Quizá tuviera razón su madre, y fuera una descerebrada por irse a dormir a mediodía. Y justo despertarse ahora, en mitad de la noche, helada de frío (la noche y ella misma) mientras la luna entra por la ventana. Le da la vuelta al móvil en la mesilla, justo al lado del sofá y comprueba que son las seis de la tarde; baja la vista sobre la pantalla, le sorprende lo borrosa que está; ve un par de mensajes de María y una llamada perdida de él. Vuelve a recostarse en el sofá mientras intenta recordar algo de la noche anterior llena de niebla y barro.
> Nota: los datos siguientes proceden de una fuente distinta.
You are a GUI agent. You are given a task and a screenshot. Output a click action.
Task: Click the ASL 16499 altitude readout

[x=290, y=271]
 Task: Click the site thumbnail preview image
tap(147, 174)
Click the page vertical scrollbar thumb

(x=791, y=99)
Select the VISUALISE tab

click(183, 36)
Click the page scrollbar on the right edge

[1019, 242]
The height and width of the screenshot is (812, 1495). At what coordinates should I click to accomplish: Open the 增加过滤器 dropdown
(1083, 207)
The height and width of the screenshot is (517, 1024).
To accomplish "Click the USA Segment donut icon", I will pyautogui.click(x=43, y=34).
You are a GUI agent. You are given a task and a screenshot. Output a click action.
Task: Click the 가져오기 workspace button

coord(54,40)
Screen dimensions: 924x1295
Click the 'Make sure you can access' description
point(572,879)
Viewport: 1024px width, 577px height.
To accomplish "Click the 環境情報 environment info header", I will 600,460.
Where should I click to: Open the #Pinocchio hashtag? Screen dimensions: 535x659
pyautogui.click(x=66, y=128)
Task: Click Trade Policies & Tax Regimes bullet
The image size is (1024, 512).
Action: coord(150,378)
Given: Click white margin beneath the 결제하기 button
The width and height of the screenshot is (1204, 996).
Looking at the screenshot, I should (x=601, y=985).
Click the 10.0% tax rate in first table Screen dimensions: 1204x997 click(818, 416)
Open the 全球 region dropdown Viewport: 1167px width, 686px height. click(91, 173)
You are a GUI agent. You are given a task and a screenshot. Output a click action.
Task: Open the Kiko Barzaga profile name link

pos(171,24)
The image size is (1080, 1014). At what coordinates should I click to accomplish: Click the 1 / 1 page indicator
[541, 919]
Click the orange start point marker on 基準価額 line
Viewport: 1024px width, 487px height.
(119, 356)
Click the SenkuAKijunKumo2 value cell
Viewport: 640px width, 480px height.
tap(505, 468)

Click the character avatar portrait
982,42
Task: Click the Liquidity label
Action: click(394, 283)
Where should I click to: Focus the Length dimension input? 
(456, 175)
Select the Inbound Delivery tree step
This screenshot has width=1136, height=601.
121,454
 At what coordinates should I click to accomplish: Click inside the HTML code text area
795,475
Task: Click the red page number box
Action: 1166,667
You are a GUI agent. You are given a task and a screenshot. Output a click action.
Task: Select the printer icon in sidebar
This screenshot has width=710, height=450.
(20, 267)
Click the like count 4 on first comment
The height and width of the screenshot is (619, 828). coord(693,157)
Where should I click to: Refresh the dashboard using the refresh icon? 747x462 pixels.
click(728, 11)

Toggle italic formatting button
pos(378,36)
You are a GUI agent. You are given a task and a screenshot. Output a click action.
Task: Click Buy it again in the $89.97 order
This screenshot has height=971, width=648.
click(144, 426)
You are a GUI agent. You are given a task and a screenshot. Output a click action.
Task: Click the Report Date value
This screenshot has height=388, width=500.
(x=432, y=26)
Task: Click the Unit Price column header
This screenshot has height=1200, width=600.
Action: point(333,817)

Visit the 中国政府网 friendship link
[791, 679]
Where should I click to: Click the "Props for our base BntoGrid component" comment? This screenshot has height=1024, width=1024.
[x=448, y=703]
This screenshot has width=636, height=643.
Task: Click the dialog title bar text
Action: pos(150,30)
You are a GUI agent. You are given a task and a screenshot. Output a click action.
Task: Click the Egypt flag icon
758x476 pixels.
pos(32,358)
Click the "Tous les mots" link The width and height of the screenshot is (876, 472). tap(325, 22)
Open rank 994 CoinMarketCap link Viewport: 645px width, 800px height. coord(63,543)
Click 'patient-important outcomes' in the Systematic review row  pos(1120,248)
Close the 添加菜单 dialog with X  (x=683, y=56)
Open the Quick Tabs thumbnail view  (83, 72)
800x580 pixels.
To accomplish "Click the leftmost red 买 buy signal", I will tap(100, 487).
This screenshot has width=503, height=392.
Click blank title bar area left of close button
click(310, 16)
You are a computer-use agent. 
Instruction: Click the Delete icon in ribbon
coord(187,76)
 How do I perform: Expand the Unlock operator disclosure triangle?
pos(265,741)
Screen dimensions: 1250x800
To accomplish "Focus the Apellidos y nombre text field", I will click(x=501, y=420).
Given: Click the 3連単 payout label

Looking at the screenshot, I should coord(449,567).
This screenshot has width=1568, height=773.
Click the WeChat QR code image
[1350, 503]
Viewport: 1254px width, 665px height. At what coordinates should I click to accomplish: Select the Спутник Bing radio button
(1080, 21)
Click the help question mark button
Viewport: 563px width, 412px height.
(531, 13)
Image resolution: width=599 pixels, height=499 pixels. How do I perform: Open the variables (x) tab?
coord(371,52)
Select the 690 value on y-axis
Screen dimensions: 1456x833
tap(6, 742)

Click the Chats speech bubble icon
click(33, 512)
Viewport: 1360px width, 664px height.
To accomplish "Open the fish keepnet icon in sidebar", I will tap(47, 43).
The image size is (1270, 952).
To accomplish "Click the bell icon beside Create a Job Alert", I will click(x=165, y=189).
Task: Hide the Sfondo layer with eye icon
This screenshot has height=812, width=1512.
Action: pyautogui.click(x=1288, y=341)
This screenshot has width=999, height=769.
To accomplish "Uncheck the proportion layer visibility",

Ella, en el recuerdo, sentada en la acera de la calle, ahora mira sus pies que enmarcan una flor espachurrada. Un escozor en la cara, en la sien derecha, junto a la altura de la ceja. Vuelve a mirar al suelo y allá junto a los pétalos manchados de sangre, está su móvil con la pantalla rota. Ahora en su salón siente un aliento que pasa por detrás y una sombra que se desvanece.
En su recuerdo levanta la vista y a lo lejos están María y él, hablando acaloradamente. Hay un tiovivo dentro de su cabeza, dando vueltas, silbando al pasar por delante de ella. De repente el estribo de piel de uno de los caballos golpea su cara a toda velocidad y vuelve en sí.
María le habla muy cerca y muy alto, de sentirse abandonada o no sé qué de un jardín. Coloca las manos abiertas sobre la acera para intentar acallar el vaivén de su cabeza. Y en ese preciso momento, sin saber de dónde viene, siente unas irrefrenables ganas de llorar, y empieza a hacerlo como nunca antes, dejándose llevar. Una asfixia muy real se adueña de ella según da vueltas sentada ahora en un caballo de cartón piedra.
Recuerda cómo acabó la noche con los zapatos en la mano y ese escalofrío que lo cubría todo en el garaje. Echarse a dormir en verano, con la piel brillante de sudor, y despertar aquí, en medio de la nada, de un invierno gélido y solitario, y lo peor: culpable.
Coge el móvil, se lo acerca al oído para escuchar el mensaje que le ha dejado él en el buzón: habla de algo de la primavera, de un jardín y una manzana, del futuro en común. Cuelga el buzón y se pone a leer los mensajes de María en los que le asegura que no será feliz si no es con ella, y que no le queda esperanza de conseguirla de nuevo si no contesta a sus wasaps. Se levanta del sofá, se acerca a la ventana y según descorre el visillo funde su mirada con la quietud de una calle a oscuras ahogada por una resaca cualquiera, e iluminada de azul por un coche de policía, que encuentra en el garaje un hacha de cortar carne con cabello humano pegado.